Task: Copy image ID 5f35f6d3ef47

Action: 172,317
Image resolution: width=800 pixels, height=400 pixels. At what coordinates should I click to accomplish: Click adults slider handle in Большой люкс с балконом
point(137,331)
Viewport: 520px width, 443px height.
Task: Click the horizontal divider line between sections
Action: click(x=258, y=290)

________

*HOW TO COMPLETE THIS TASK*
Find the line that contains "Image resolution: width=800" in the data above. Reproduce it and every later line exactly, through the last one.

*SOLUTION FOR THIS EXERCISE*
Image resolution: width=800 pixels, height=400 pixels. At what coordinates should I click to accomplish: Click adults slider handle in Большой люкс с балконом
point(137,331)
Viewport: 520px width, 443px height.
Task: Click the horizontal divider line between sections
Action: click(x=258, y=290)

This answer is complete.